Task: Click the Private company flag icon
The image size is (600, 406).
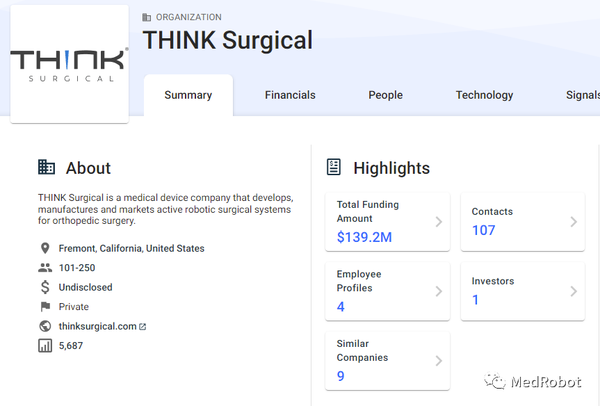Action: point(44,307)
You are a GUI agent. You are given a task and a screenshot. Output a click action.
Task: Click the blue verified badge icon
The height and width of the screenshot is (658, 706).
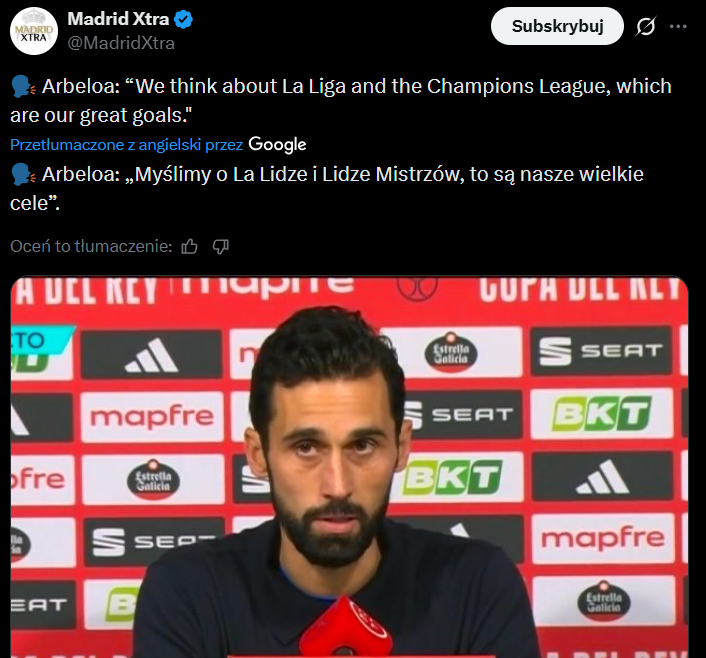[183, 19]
○ ○ ○ ○
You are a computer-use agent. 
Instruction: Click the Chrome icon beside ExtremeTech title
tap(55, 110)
○ ○ ○ ○
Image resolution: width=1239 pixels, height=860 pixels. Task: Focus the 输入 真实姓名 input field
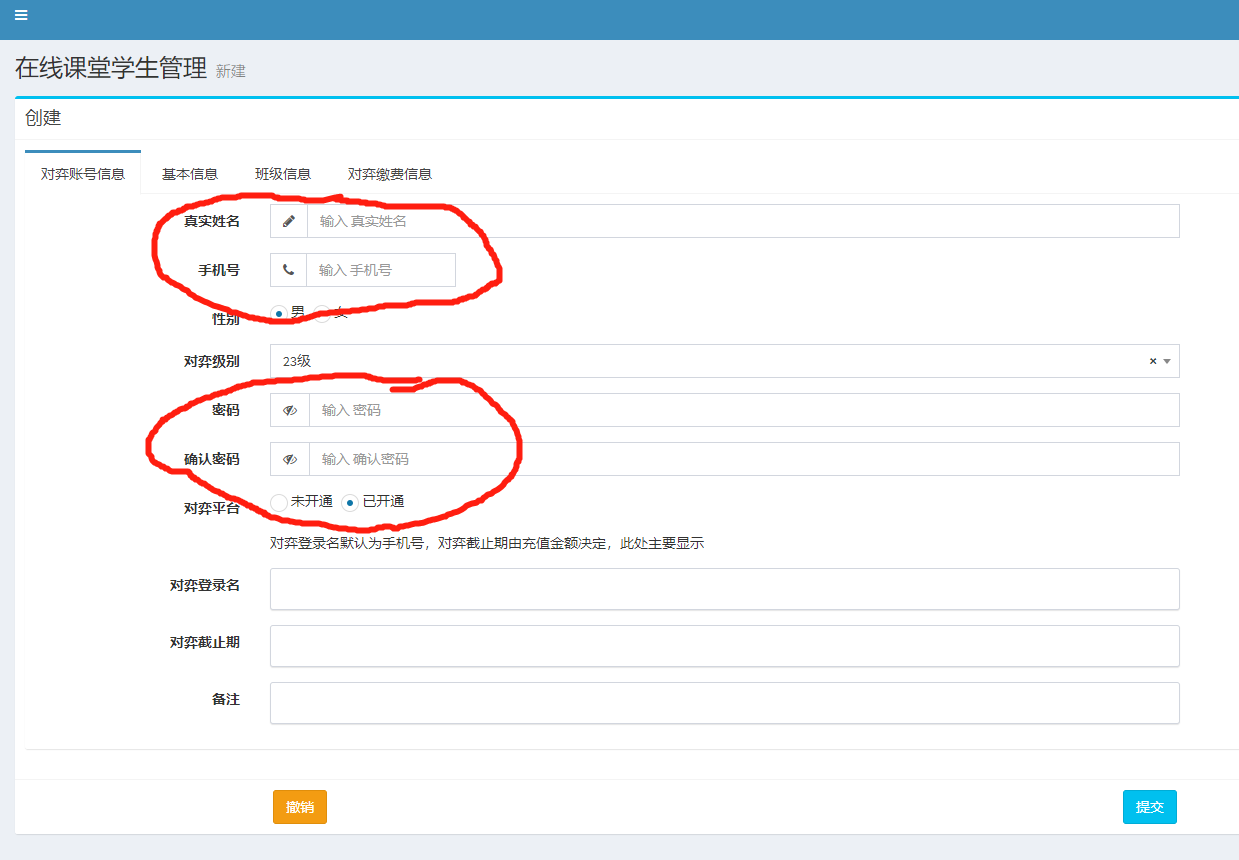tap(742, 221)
○ ○ ○ ○
- **JOB**:
Please copy out everything in the records from the line containing "Image resolution: width=1239" down to the line containing "tap(742, 221)", with both of those lines included. Leave the pictures out.

- **SOLUTION TO THE PROBLEM**:
Image resolution: width=1239 pixels, height=860 pixels. Task: Focus the 输入 真实姓名 input field
tap(742, 221)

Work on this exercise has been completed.